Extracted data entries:

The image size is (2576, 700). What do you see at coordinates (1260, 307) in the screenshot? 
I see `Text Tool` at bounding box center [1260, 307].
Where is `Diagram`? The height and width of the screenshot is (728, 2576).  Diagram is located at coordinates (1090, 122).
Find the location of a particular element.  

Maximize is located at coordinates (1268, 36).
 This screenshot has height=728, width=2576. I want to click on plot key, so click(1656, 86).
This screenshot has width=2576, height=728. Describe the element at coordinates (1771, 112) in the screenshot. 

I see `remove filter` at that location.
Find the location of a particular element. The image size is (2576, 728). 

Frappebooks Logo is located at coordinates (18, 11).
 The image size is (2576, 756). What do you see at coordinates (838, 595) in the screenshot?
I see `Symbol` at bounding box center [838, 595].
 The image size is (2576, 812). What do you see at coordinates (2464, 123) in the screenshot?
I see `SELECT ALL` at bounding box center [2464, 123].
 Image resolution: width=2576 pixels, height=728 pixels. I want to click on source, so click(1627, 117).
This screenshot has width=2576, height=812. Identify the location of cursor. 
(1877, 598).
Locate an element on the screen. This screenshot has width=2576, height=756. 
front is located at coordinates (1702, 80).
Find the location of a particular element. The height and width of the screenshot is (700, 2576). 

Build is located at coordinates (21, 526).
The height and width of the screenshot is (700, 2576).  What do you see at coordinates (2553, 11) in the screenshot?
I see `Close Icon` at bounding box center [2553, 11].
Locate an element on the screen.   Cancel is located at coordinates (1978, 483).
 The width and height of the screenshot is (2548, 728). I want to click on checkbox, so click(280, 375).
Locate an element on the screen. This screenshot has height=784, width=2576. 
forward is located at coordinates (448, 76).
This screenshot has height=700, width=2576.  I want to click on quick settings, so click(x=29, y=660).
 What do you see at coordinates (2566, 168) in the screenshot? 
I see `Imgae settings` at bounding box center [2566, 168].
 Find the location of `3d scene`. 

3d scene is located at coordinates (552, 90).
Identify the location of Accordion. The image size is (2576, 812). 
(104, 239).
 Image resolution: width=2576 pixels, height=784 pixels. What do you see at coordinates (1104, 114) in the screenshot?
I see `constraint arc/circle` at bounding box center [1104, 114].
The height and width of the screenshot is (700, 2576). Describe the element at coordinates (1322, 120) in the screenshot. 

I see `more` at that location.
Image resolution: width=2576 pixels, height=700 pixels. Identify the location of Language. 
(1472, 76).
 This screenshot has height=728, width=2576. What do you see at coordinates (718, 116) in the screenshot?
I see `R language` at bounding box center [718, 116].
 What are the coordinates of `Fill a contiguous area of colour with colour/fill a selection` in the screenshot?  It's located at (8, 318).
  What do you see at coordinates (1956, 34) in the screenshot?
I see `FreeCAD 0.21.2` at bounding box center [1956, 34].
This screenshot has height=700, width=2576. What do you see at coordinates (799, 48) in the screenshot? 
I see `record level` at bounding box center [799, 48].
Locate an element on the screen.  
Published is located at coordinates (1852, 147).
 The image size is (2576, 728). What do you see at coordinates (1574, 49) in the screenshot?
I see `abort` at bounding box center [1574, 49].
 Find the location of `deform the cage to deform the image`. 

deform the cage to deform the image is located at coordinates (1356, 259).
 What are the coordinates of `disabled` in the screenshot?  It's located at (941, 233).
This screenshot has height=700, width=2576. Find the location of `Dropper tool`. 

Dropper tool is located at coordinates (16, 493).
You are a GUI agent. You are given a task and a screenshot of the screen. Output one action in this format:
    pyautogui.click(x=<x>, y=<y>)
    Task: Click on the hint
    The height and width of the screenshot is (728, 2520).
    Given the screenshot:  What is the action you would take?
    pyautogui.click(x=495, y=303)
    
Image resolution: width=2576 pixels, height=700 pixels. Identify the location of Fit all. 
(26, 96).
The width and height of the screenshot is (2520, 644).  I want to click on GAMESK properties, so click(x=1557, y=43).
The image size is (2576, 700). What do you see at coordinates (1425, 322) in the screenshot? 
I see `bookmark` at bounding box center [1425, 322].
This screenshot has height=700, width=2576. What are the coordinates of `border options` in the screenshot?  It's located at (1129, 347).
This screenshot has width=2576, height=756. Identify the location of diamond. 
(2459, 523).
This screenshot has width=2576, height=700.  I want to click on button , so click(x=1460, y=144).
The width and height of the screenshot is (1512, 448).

### Description of the task
Copy out the data from the line with "The height and width of the screenshot is (700, 2576). Describe" to the line with "The width and height of the screenshot is (2520, 644).", both lines included, substituting "Determine" for each "Identify" and leaving everything else unchanged.

### Result of the task
The height and width of the screenshot is (700, 2576). Describe the element at coordinates (1322, 120) in the screenshot. 

I see `more` at that location.
Image resolution: width=2576 pixels, height=700 pixels. Determine the location of Language. 
(1472, 76).
 This screenshot has height=728, width=2576. What do you see at coordinates (718, 116) in the screenshot?
I see `R language` at bounding box center [718, 116].
 What are the coordinates of `Fill a contiguous area of colour with colour/fill a selection` in the screenshot?  It's located at (8, 318).
  What do you see at coordinates (1956, 34) in the screenshot?
I see `FreeCAD 0.21.2` at bounding box center [1956, 34].
This screenshot has height=700, width=2576. What do you see at coordinates (799, 48) in the screenshot? 
I see `record level` at bounding box center [799, 48].
Locate an element on the screen.  
Published is located at coordinates (1852, 147).
 The image size is (2576, 728). What do you see at coordinates (1574, 49) in the screenshot?
I see `abort` at bounding box center [1574, 49].
 Find the location of `deform the cage to deform the image`. 

deform the cage to deform the image is located at coordinates (1356, 259).
 What are the coordinates of `disabled` in the screenshot?  It's located at (941, 233).
This screenshot has height=700, width=2576. Find the location of `Dropper tool`. 

Dropper tool is located at coordinates (16, 493).
You are a GUI agent. You are given a task and a screenshot of the screen. Output one action in this format:
    pyautogui.click(x=<x>, y=<y>)
    Task: Click on the hint
    The height and width of the screenshot is (728, 2520).
    Given the screenshot:  What is the action you would take?
    pyautogui.click(x=495, y=303)
    
Image resolution: width=2576 pixels, height=700 pixels. Determine the location of Fit all. 
(26, 96).
The width and height of the screenshot is (2520, 644).  I want to click on GAMESK properties, so click(x=1557, y=43).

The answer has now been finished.